Khosro Besharat a été mis en isolement dans sa prison le 1er mai 2024, juste après l'exécution d'un de ses co-accusés, Anvar Khezri. Cela pressentait hélas une exécution imminente. Anvar Khezri avait lui-même été mis à l'isolement la veille de son exécution, le 30 avril 2024 et sa famille n'a pas été avertie pour un ultime adieu. Khosro Besharat, lui, a quand même pu revoir sa famille le 5 mai 2024, seulement vingt minutes, pour lui dire adieu.
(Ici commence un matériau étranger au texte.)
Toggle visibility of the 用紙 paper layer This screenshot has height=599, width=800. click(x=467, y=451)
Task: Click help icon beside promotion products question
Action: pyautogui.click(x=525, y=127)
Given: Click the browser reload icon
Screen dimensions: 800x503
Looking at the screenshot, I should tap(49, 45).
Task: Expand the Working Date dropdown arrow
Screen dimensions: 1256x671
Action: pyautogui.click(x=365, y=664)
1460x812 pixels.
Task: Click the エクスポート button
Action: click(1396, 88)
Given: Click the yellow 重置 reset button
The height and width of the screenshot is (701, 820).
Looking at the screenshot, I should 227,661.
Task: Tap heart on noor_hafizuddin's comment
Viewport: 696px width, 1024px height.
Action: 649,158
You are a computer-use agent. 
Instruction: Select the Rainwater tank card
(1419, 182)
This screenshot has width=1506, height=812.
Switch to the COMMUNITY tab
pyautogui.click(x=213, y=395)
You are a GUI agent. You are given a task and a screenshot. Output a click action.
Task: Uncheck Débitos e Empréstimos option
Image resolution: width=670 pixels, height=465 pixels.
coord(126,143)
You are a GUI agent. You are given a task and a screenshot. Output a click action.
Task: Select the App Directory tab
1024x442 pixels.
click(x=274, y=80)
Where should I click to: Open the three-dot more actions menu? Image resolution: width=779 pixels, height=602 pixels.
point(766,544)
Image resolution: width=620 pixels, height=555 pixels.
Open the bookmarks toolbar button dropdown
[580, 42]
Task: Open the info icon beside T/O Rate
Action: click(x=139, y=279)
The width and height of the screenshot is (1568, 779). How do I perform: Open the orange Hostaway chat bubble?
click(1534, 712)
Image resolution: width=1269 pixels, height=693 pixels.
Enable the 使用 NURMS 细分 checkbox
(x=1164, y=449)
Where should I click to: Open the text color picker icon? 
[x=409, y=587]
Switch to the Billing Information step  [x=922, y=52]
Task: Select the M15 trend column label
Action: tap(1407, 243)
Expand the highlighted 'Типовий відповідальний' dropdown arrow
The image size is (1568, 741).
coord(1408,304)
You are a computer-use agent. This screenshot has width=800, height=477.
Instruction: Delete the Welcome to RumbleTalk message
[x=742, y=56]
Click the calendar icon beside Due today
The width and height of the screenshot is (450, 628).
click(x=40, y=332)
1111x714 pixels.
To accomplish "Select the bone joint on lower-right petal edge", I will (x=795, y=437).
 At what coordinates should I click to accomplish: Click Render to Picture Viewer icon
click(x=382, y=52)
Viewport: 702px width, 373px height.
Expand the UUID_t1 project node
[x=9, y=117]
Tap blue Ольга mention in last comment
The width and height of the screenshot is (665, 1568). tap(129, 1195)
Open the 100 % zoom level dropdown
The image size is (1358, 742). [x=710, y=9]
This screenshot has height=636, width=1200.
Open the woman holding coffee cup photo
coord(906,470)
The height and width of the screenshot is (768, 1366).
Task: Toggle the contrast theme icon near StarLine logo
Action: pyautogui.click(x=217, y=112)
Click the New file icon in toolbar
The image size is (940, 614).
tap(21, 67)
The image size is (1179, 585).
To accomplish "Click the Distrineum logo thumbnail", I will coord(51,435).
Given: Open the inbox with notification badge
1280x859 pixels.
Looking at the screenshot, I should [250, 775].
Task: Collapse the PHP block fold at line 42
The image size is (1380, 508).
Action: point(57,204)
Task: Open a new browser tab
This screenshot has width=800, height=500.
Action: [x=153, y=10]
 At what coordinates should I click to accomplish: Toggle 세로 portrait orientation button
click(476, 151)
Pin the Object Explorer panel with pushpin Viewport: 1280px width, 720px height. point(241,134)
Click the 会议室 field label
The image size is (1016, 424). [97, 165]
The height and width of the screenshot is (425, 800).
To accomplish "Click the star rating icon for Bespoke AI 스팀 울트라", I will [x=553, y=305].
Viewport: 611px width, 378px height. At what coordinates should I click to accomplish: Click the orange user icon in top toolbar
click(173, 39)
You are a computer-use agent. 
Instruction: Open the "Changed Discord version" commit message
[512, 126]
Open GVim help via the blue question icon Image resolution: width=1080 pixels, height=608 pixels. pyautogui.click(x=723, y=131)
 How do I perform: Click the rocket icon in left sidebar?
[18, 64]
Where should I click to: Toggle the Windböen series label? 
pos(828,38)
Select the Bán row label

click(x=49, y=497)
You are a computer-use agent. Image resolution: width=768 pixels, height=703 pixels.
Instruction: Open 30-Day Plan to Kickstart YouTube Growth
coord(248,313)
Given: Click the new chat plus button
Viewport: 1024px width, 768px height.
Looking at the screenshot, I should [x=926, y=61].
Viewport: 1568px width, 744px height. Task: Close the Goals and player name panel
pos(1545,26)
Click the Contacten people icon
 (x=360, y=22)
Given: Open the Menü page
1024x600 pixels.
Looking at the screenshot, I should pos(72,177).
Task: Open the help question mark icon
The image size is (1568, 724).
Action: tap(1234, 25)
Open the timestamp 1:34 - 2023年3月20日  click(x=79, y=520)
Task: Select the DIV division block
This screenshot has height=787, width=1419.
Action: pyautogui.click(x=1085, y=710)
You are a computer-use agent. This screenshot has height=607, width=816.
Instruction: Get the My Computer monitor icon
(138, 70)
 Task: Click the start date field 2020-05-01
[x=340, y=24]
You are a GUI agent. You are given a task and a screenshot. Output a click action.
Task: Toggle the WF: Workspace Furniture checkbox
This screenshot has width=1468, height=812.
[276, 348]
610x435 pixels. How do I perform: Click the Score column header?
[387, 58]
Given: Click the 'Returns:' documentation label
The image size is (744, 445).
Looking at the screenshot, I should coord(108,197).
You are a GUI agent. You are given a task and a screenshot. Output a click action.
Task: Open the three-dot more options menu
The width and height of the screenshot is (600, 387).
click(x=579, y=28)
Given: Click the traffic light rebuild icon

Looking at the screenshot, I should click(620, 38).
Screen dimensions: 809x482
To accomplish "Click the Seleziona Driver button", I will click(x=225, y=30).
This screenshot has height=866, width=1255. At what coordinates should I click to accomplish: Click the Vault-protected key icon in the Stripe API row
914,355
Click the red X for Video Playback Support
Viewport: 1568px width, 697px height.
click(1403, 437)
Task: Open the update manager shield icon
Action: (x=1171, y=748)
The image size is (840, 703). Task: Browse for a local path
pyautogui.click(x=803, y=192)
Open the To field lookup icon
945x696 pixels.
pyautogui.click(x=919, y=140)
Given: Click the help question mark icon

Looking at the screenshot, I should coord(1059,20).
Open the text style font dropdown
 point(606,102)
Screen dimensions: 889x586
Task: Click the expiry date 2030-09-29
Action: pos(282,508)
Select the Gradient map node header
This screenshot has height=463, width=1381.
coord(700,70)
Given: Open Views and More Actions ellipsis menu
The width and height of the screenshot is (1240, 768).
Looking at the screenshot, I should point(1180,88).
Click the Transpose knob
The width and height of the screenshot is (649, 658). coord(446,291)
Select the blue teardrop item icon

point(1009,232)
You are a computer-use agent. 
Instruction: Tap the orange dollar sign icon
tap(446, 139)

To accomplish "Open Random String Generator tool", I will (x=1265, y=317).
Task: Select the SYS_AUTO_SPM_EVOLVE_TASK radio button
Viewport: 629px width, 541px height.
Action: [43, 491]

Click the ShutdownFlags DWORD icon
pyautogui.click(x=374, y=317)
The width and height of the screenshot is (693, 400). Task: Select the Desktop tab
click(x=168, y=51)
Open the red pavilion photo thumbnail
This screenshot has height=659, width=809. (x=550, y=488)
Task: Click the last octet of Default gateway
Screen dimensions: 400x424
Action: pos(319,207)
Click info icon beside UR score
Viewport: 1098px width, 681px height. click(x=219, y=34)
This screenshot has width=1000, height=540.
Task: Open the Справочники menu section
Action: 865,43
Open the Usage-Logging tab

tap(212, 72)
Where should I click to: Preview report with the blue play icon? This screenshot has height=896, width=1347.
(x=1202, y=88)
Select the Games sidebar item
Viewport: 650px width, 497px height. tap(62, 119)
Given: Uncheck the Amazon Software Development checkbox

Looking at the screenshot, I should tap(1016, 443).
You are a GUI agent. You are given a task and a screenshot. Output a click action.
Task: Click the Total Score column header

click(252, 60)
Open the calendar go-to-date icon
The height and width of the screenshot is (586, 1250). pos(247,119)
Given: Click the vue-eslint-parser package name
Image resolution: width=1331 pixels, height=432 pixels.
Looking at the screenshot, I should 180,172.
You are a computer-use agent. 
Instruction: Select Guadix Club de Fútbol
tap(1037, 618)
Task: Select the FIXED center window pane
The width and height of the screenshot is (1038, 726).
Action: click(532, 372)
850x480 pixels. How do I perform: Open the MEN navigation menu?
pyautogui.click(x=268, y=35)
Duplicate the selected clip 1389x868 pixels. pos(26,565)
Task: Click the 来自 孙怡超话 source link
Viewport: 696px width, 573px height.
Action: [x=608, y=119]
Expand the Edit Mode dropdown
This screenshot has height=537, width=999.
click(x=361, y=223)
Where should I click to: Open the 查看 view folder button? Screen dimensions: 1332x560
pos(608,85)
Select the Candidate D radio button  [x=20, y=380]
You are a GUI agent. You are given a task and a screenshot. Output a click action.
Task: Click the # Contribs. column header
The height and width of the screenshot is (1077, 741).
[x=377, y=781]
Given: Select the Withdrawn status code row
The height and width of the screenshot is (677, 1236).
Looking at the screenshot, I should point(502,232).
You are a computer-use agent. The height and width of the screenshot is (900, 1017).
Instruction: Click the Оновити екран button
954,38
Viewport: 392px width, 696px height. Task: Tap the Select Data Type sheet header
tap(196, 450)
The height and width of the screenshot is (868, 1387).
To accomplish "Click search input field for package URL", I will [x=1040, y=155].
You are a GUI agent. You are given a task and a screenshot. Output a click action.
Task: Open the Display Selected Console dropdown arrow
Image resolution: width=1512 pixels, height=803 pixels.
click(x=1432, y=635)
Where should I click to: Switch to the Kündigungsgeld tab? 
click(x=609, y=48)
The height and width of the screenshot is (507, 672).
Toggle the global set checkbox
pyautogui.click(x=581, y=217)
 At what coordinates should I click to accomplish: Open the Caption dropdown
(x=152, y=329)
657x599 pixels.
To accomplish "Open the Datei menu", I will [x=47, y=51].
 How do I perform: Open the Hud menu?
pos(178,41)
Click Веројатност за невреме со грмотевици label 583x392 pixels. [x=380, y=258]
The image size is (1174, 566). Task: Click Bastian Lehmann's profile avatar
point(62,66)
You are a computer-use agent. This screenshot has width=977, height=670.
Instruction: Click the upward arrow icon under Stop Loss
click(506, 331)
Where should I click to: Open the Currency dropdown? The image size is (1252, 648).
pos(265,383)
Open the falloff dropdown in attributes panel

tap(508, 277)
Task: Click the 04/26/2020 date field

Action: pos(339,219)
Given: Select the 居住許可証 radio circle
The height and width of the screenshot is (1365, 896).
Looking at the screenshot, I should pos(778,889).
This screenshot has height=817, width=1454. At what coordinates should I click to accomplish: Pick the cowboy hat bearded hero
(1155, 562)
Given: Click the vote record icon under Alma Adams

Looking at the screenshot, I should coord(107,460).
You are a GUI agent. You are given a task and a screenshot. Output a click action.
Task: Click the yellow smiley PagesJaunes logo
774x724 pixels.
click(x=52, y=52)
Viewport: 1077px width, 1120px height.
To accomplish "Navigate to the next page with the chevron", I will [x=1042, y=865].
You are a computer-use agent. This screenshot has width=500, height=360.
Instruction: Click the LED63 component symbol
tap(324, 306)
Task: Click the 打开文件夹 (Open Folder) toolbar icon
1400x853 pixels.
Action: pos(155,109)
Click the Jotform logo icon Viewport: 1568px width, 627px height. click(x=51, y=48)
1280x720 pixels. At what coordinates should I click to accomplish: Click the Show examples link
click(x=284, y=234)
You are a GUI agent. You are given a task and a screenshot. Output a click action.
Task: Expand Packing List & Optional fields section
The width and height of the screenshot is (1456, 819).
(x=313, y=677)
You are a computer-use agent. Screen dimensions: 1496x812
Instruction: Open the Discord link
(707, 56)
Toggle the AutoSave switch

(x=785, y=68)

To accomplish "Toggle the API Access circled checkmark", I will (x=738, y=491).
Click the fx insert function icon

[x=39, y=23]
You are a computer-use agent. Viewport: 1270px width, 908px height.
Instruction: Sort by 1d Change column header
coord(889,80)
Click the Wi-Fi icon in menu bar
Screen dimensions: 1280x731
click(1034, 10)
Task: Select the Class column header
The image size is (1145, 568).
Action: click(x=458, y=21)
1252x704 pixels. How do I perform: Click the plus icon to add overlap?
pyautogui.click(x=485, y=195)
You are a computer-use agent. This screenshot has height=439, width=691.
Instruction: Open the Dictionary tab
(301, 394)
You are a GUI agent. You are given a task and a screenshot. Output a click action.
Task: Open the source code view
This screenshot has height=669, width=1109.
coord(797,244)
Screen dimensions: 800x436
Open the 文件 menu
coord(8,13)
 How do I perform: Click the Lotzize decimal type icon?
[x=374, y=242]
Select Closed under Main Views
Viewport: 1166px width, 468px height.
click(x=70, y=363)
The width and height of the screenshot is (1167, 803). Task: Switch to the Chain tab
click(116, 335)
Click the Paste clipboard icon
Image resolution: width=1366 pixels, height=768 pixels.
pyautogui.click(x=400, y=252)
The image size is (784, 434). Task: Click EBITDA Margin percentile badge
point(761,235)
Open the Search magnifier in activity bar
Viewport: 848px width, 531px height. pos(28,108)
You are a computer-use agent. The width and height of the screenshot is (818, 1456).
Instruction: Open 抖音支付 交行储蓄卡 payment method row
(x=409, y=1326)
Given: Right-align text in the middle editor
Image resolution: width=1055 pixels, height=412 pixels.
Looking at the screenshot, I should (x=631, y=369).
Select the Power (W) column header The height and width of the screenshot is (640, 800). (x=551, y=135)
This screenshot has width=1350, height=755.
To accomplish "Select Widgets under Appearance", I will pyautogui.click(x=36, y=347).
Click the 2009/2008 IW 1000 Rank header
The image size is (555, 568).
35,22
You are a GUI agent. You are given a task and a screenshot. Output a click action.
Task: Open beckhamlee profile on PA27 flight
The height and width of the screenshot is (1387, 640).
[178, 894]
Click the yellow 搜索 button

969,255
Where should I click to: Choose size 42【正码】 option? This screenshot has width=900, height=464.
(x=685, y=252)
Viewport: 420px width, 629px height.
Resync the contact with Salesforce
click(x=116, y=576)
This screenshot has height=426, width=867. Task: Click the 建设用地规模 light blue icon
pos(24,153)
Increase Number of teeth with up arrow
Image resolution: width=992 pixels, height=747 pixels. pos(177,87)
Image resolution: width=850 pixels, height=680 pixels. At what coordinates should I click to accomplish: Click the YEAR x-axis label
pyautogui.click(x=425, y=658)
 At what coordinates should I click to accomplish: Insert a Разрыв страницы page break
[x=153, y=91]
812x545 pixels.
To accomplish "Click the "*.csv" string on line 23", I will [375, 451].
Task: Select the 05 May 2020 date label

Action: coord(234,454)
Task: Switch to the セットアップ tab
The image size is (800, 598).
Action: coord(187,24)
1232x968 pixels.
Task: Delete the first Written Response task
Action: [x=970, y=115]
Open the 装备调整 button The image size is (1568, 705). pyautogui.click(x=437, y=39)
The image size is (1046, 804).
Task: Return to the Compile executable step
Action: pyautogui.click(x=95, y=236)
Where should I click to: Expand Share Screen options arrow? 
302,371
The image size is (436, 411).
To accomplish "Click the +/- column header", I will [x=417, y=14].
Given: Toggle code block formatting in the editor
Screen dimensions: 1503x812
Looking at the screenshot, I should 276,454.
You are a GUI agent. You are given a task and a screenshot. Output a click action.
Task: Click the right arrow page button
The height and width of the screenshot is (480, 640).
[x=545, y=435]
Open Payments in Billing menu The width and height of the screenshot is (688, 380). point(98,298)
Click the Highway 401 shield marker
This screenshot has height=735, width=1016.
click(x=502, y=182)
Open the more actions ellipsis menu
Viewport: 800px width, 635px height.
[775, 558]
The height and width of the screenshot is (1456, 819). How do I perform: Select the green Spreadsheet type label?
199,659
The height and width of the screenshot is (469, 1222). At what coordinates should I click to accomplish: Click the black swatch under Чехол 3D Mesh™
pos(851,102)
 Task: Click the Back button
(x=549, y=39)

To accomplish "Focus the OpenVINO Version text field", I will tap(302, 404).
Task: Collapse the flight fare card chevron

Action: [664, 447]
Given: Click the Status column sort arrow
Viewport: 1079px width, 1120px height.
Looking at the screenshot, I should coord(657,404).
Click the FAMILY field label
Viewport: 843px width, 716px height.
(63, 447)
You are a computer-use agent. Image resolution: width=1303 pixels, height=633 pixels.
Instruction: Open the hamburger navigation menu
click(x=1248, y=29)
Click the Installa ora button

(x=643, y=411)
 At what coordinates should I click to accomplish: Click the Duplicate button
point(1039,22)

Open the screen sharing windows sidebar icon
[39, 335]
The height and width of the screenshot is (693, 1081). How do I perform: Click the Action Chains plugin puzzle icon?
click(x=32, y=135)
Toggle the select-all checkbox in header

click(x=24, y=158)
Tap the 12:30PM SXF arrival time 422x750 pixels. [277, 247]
Quatre autres co-accusés ont été exécutés avant eux : Ghasem Abasteh le 5 novembre 2023 (torturé peu avant son exécution), Ayoub Karimi le 29 novembre 2023, Davoud Abdollahi le 2 janvier 2024 et Farhad Salimi le 23 janvier 2024.

Le 24 janvier 2024, à la suite de cette troisième exécution, la directrice adjointe du programme Moyen-Orient et Afrique du Nord à Amnesty International Diana Eltahawy, avait vivement réagi : « L’exécution arbitraire de Farhad Salimi met en évidence une tendance alarmante des autorités iraniennes à recourir de manière disproportionnée à la peine de mort contre des membres de minorités ethniques opprimées d’Iran. L’exécution arbitraire de Mohammad Ghobadlou a sidéré ses proches et son avocat, qui attendaient qu’il soit rejugé, sans savoir que les autorités judiciaires au plus haut niveau contournaient secrètement les procédures et bafouaient de manière flagrante les principes fondamentaux de l’humanité et de l'État de droit. ». Mohammad Ghobadlou avait été exécuté le même jour que Farhard Salimi, et était un manifestant de 23 ans souffrant d'un handicap mental accusé d'avoir renversé un fonctionnaire pendant une manifestation (son procès avait pourtant été annulé le 25 juillet 2023 mais le nouveau procès n'a jamais eu lieu).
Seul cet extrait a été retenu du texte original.